Generation of highly selective monoclonal antibodies inhibiting a recalcitrant protease using decoy designs

• Published in: Biotechnology and bioengineering Vol. 117; no. 12; pp. 3664 - 3676
• Main Authors: Lee, Ki Baek, Dunn, Zachary S., Lopez, Tyler, Mustafa, Zahid, Ge, Xin
• Format: Journal Article
• Language: English
• Published: United States Wiley Subscription Services, Inc 01.12.2020
• Subjects: Algorithms; Antibodies, Monoclonal - chemistry; Antibodies, Monoclonal - genetics; Antibody libraries; Binding; decoy target; Design; Elastase; Fab; Humans; Inflammation; Inhibitors; mAb; Macrophages; Matrix metalloproteinase; Matrix Metalloproteinase 12 - chemistry; Matrix Metalloproteinase 12 - genetics; Matrix Metalloproteinase Inhibitors - chemistry; Matrix metalloproteinases; Metalloproteinase; MMP‐12; Monoclonal antibodies; Mutants; PROSS; protease inhibitor; Protein Domains; Proteolysis; Selectivity; PROSS; MMP-12; protease inhibitor; decoy target; mAb
• ISSN: 0006-3592; 1097-0290
• DOI: 10.1002/bit.27519

Matrix metalloproteinase‐12 (MMP‐12), also known as macrophage elastase, is a potent inflammatory mediator and therefore an important pharmacological target.
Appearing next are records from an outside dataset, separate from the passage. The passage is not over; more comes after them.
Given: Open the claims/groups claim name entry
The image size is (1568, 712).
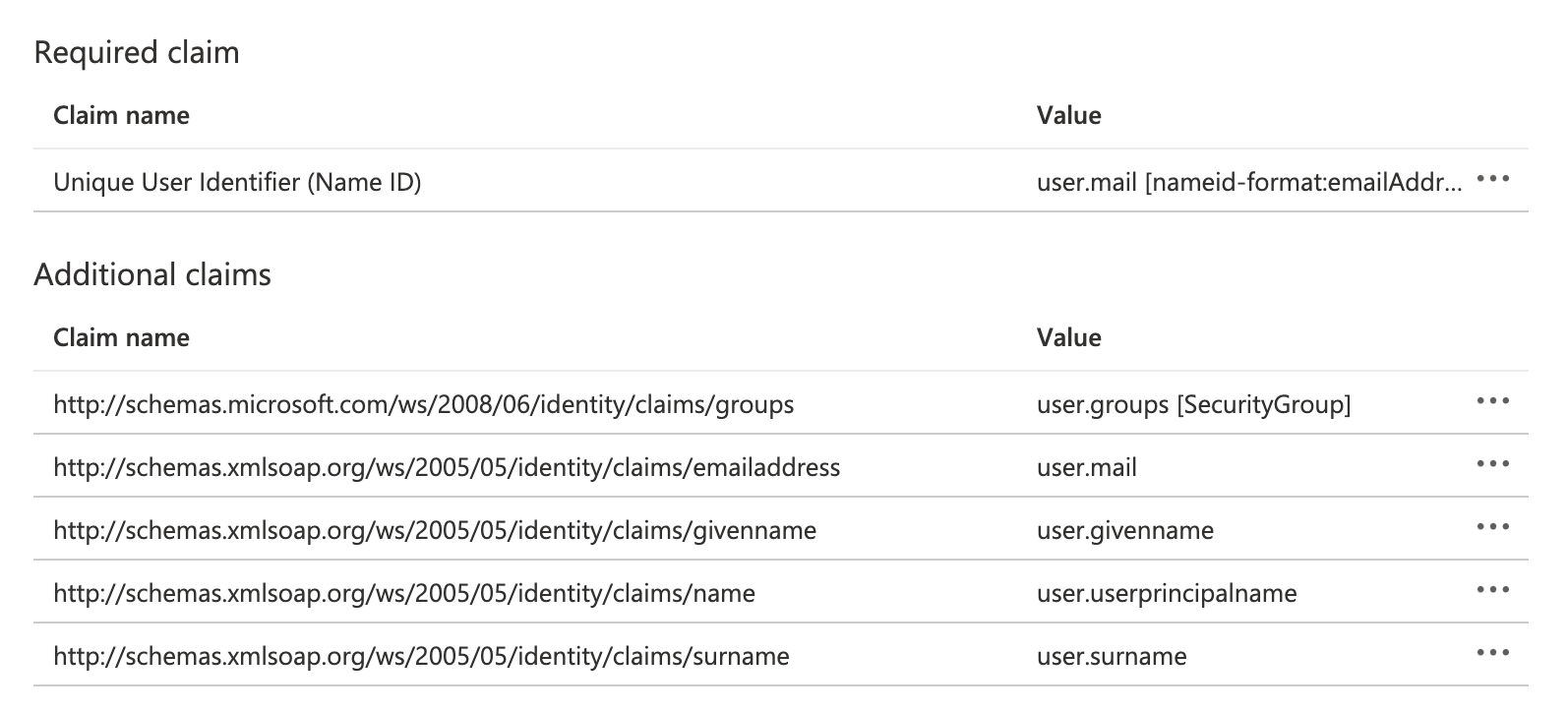Looking at the screenshot, I should point(423,404).
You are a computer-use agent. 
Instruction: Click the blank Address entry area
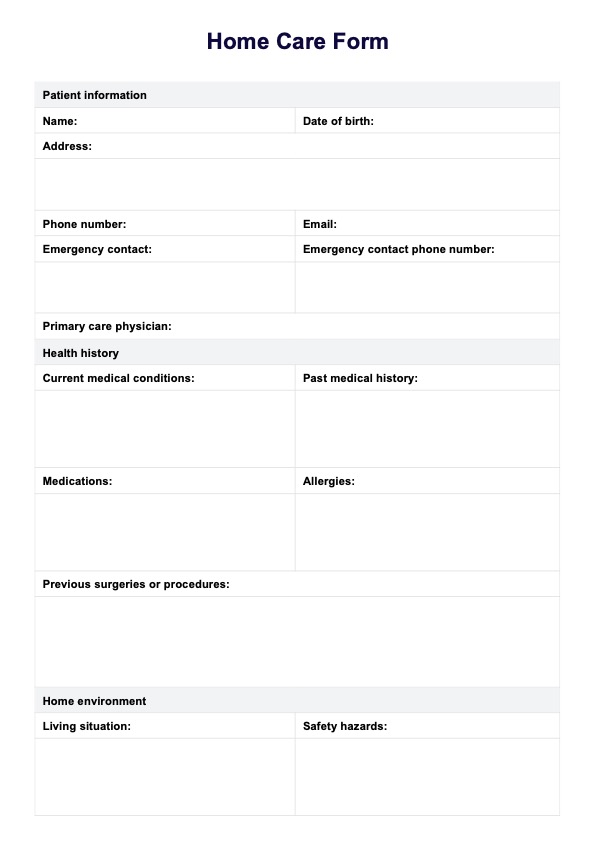(297, 185)
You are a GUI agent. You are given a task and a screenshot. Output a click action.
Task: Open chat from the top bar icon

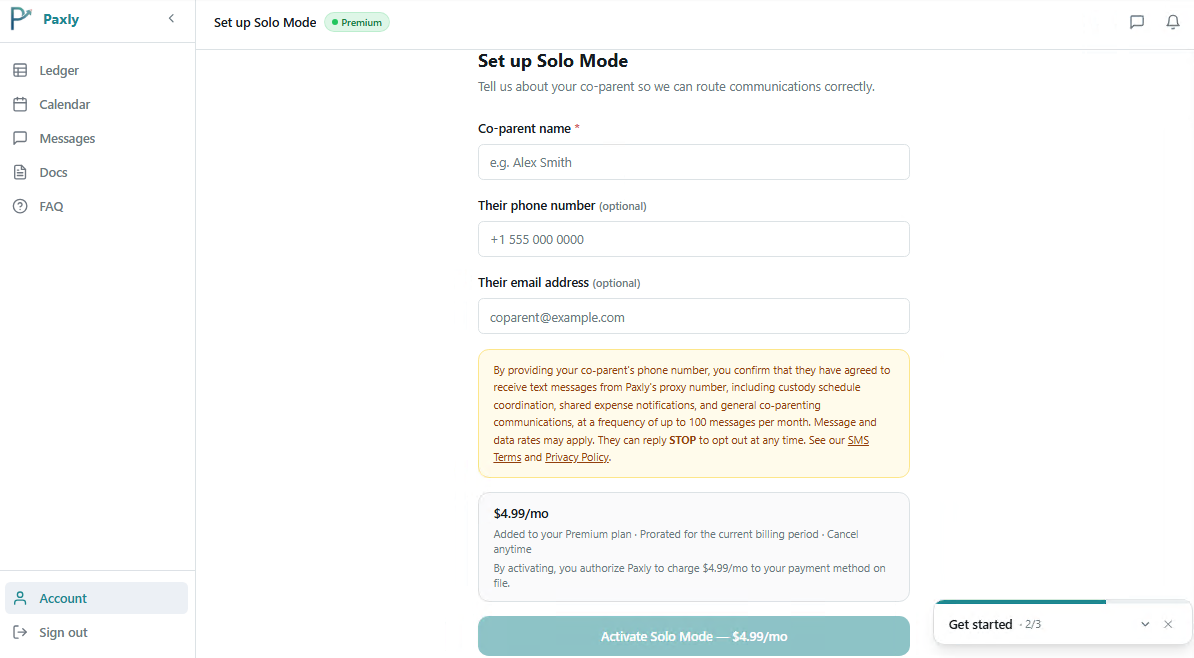coord(1137,22)
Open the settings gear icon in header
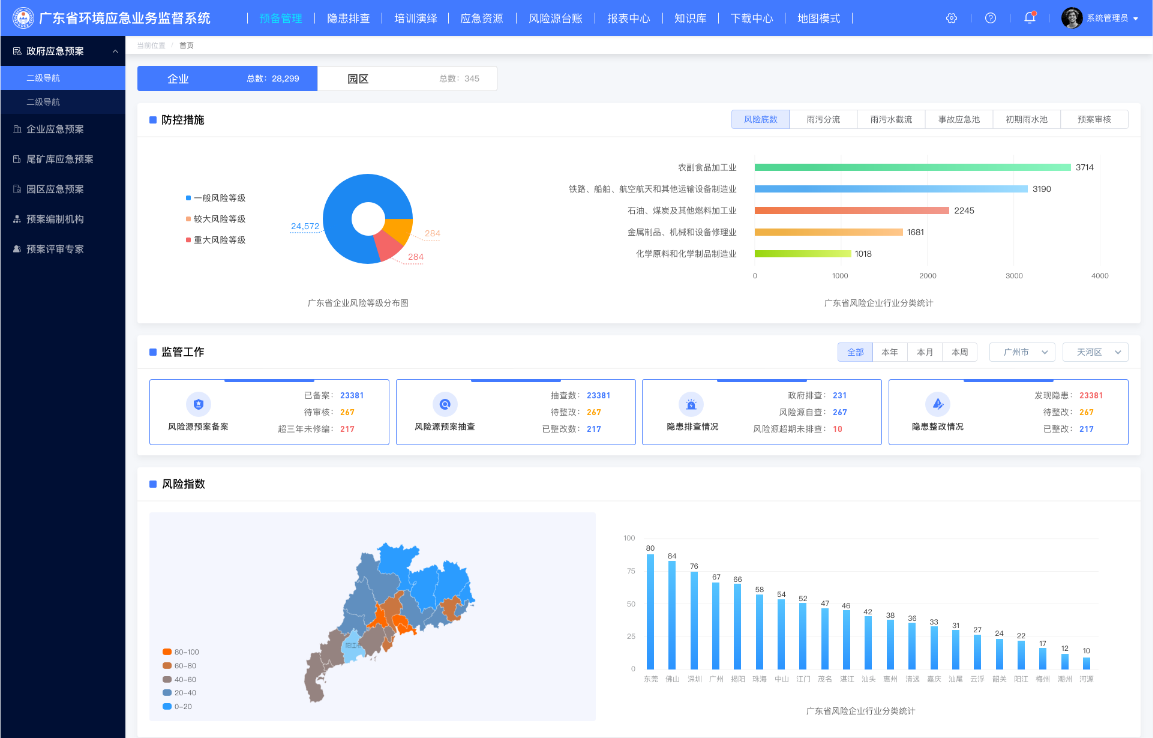Image resolution: width=1153 pixels, height=738 pixels. 951,18
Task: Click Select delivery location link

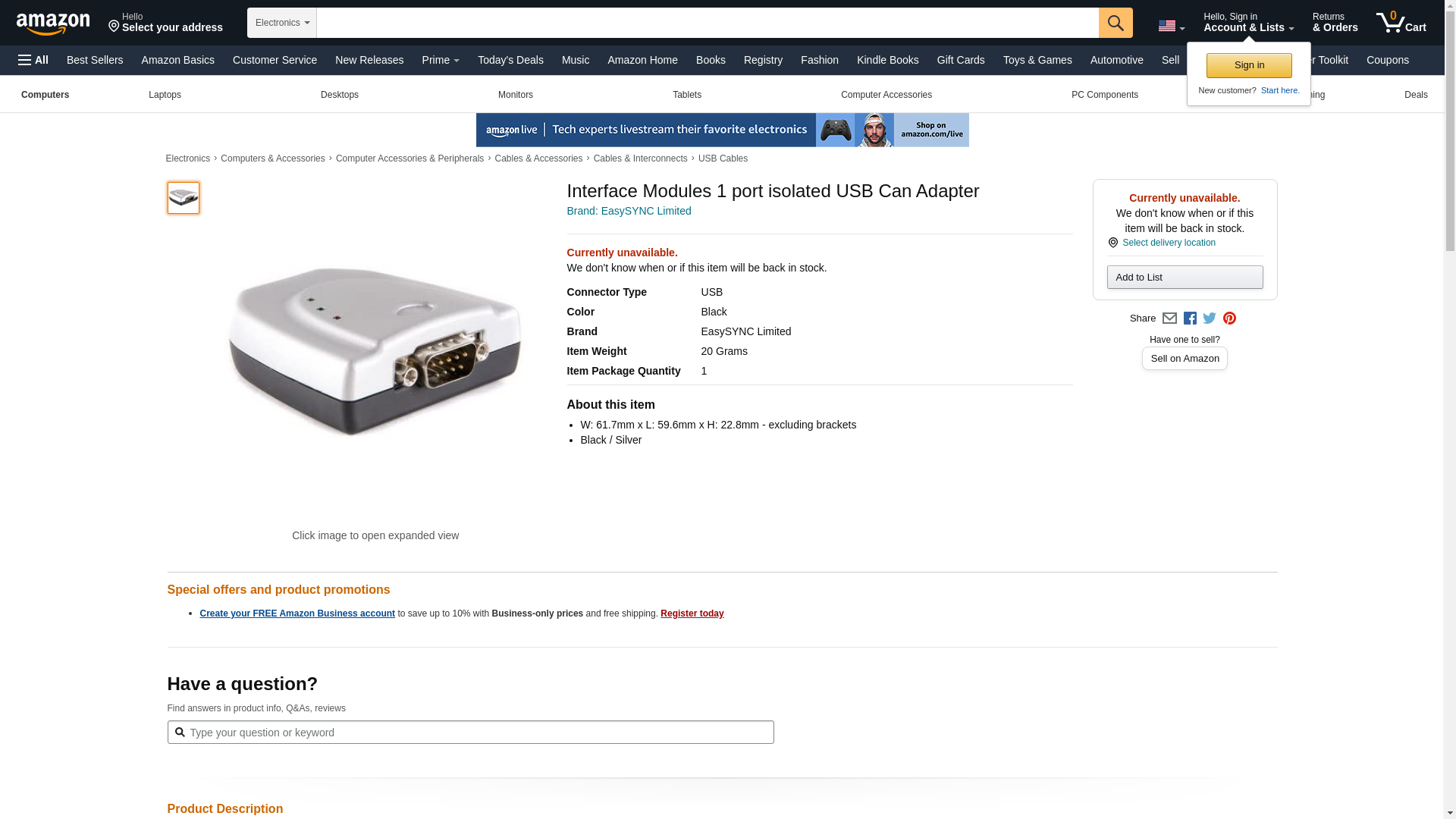Action: click(x=1168, y=243)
Clinical trial failures of broad‐spectrum compound MMP inhibitors suggested that specificity is the key for a successful therapy. To provide the required selectivity, monoclonal antibody (mAb)‐based inhibitors are on the rise. However, poor production of active recombinant human MMP‐12 catalytic domain (cdMMP‐12) presented a technical hurdle for its inhibitory mAb development. We hypothesized that this problem could be solved by designing an expression‐optimized cdMMP‐12 mutant without structural disruptions at its reaction cleft and surrounding area, and thus isolated active‐site inhibitory mAbs could maintain their binding and inhibition functions toward wild‐type MMP‐12. We combined three advances in the field—PROSS algorithm for cdMMP‐12 mutant design, convex paratope antibody library construction, and functional selection for inhibitory mAbs. As a result, isolated Fab inhibitors showed nanomolar affinity and potency toward cdMMP‐12 with high selectivity and high proteolytic stability. Particularly, Fab LH11 targeted the reaction cleft of wild‐type cdMMP‐12 with 75 nM binding KD and 23 nM inhibition IC50. We expect that our methods can promote the development of mAbs inhibiting important proteases, many of which are recalcitrant to functional production. By designing an expression‐optimized protease mutant without disruption at its reactive cleft and vicinity, active‐site inhibitory monoclonal antibodies raised against the “decoy” can maintain their inhibitory function toward the wild‐type protease.